Q6: What does it mean for a gene to be “imprinted”? Q7: What is happening when you select the option to phase the reads? What is required in order to phase the reads?

Now that reads are phased, can you identify any allele-specific methylation sites? How does tumorigenesis affect these sites? Is the effect consistent across sites? Save a picture of this region. Drag the view region left or right. Try phasing the reads at different locations. Does it always work?

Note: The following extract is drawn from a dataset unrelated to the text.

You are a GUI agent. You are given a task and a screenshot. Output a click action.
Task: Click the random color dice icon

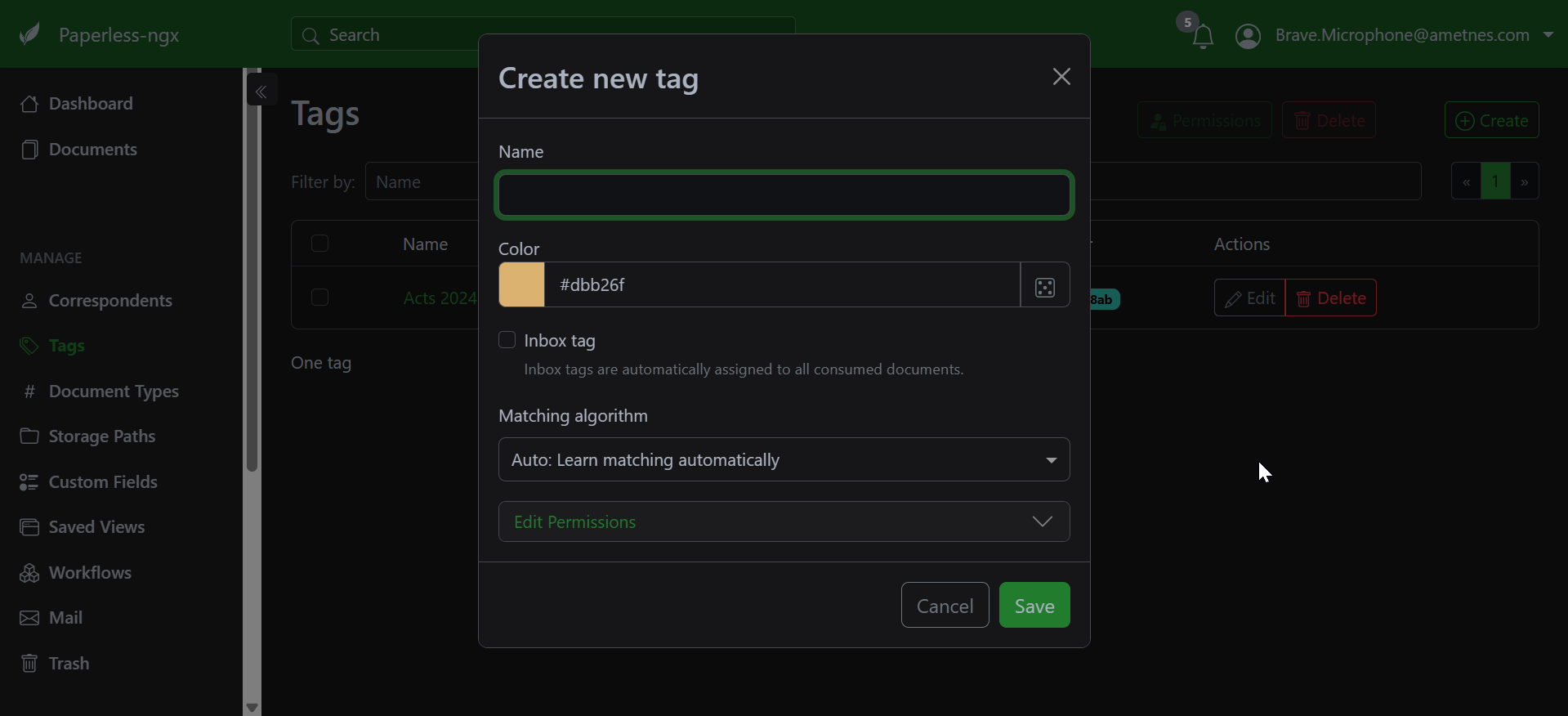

Q8: Can any set of reads be phased? Explain your answer.

Submission

For this assignment you should turn in the following:

  • Part 3a: Python code to calculate overlap between Bismark and Nanopore (1pt)
  • Part 3b: Python code to plot distributions of coverages (1pt)
  • Part 3c: Python code to plot relationship between two approaches and caluclate correlation (1pt)
  • Part 3d: Python code to compare normal and tumor samples (1pt)
  • Part 3: Screenshot of multi-plot figure of coverage distributions (3b), heatmap (3c), violin plot (3d) (2pt)
  • Part 4: 2 images from IGV, one from gene DNMT3A and one from gene ZDBF2 (1pt)
  • README.md: Answers to questions 1-8: (3pt)

Advanced

One important role of DNA methylation is to inactivate transposons, preventing their spread through the genome and possible disruption of normal function. Included with the data you downloaded is a bed file containing a set of identified transposons on chromosome 2 for the human genome build hg38. Using the ONT.cpg.chr2.bedgraph file, create an average profile of methylation across all of the transposons in the bed file. Include 5kb upstream and downstream of each transposon, binning data into 100bp bins for the flanking regions and dividing each transposon into 100 equal sized bins (thus transposons of different length will have different bin sizes but all have a total of 100 bins covering them). Don’t forget to divide the data sums by the binsize to ensure your units are % methylation/bp. Divide the data into quartiles based on the score in the bed file (you will need np.float64 to handle the precision of the scores). You should have one line per quartile of data. Don’t forget to include a legend.

The scores in the bed file represent the significance of the sequence similarity to transposon family that each sequence derived from. Hence low scores are younger transposons as few mutations have accumulated. Given that, what does your plot tell you about the relationship of methylation to transposon age?